How does Fug You fit into the current political landscape?

Fug You is built on that vision, of America growing out of the Great Society—the good side of the Johnson administration—building on that, defeating the war party and the war interests, creating an equal society, a William Morris-like vision of a social paradise. But it didn’t happen. [Fug You] is a truthful story of a 10 year swatch of time, when I was a young semi-idealistic college grad trying to survive in the turbulent 60s. Now we have the turbulent teens, it’s sort of the same in a way: same turbulence confronting war and social inequality. We went down to the South to get black people the right to vote, now 25 states have passed laws making it harder for them to vote. It’s a little bit like déjà vu.

Do you think things are better or worse than they were in the 60s?

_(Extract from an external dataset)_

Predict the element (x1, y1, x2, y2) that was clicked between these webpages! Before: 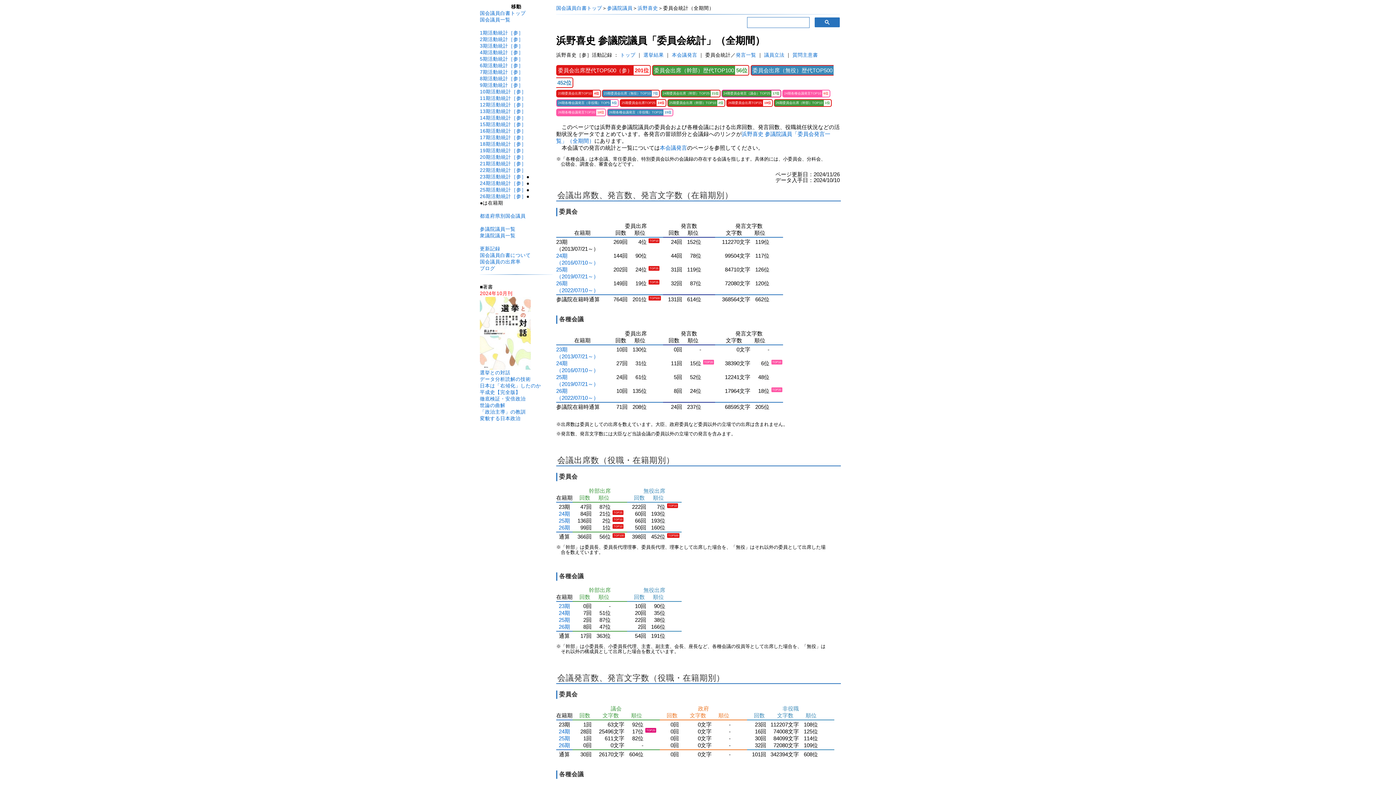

I think in some ways it’s better now, there’s more personal freedom. The producers of Gone With the Wind paid a fine when Clark Gable uttered the word “damn,” but thanks to the fight for personal freedom from my generation or the beat generation, you have HBO and the Sopranos and a richer [popular arts] landscape—the comedy channel can pretty well say whatever it wants. So there’s gluts of freedom, there’s just no social safety net. Paul Goodman said, “In America, you can say anything you want, as long as it doesn’t have any effect.” Bless his soul.

What advice do you have for today’s crop of young activists?

Become a scholar-activist. That is, study issues and create research and don’t hesitate to get out into the street and raise the banners of your concern. You’ve got to have one foot in activism and one foot in scholarship.